--- START Text extract ---

Rockville's Art
Deco Bank
In
1900, the Maryland General Assembly chartered Farmers Banking and
Trust Company. The bank opened in a small rented room in Rockville
with capital stock of $50,000. The directors purchased a lot on
the corner of Court Street and Commerce Lane and hired architect
Thomas C. Groomes to design a new bank. While the new building was
under construction, each afternoon the officers carried cash in a
tin box to the nearby Montgomery County National Bank of Rockville
(founded in 1884) for safekeeping.
The first
president of Farmers Bank was William Veirs Bouic, Jr., a Rockville
attorney who represented the B&O Railroad, helped to incorporate the
Maryland State Bar Association, served on the boards of the
Rockville Cemetery Association and the Rockville Lyceum, and was
Rockville’s first mayor under the new charter in 1888. Other early
directors included future mayor Lee Offutt and proprietor William
Wallace Welsh. They were paid $2 for each board meeting. In 1908,
a branch opened in Kensington.

--- END Text extract ---
--- START Data provided ---

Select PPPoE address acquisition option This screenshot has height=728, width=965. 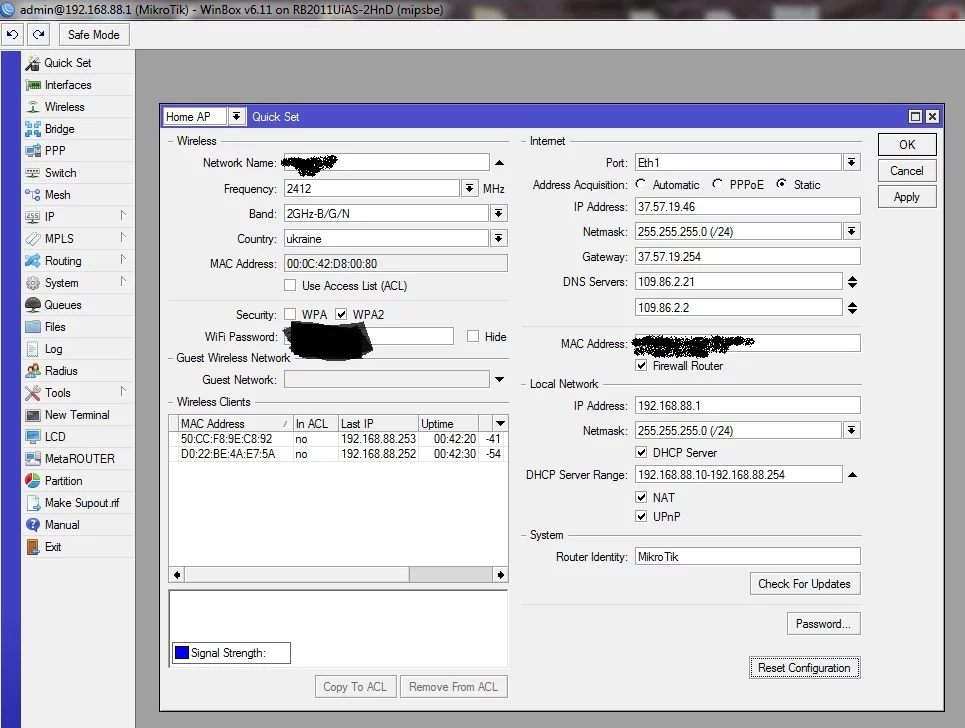[718, 185]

--- END Data provided ---

Task list
1. Please condense the paragraph beginning "The first president of Farmers Bank" in the Rockville bank article above into a short bulleted list that keeps its main facts.
2. In the Rockville bank article, swap "tin box" for "metal box" and write out the passage starting with "Rockville's Art" and going on through "1884) for safekeeping.".

Task-by-task results
1.
- William Veirs Bouic, Jr., a Rockville attorney, was the first president of Farmers Bank.
- He represented the B&O Railroad, helped incorporate the Maryland State Bar Association, served on the boards of the Rockville Cemetery Association and the Rockville Lyceum, and became Rockville's first mayor under the new 1888 charter.
- Early directors included future mayor Lee Offutt and proprietor William Wallace Welsh.
- Directors were paid $2 per board meeting.
- A branch opened in Kensington in 1908.

2.
Rockville's Art
Deco Bank
In
1900, the Maryland General Assembly chartered Farmers Banking and
Trust Company. The bank opened in a small rented room in Rockville
with capital stock of $50,000. The directors purchased a lot on
the corner of Court Street and Commerce Lane and hired architect
Thomas C. Groomes to design a new bank. While the new building was
under construction, each afternoon the officers carried cash in a
metal box to the nearby Montgomery County National Bank of Rockville
(founded in 1884) for safekeeping.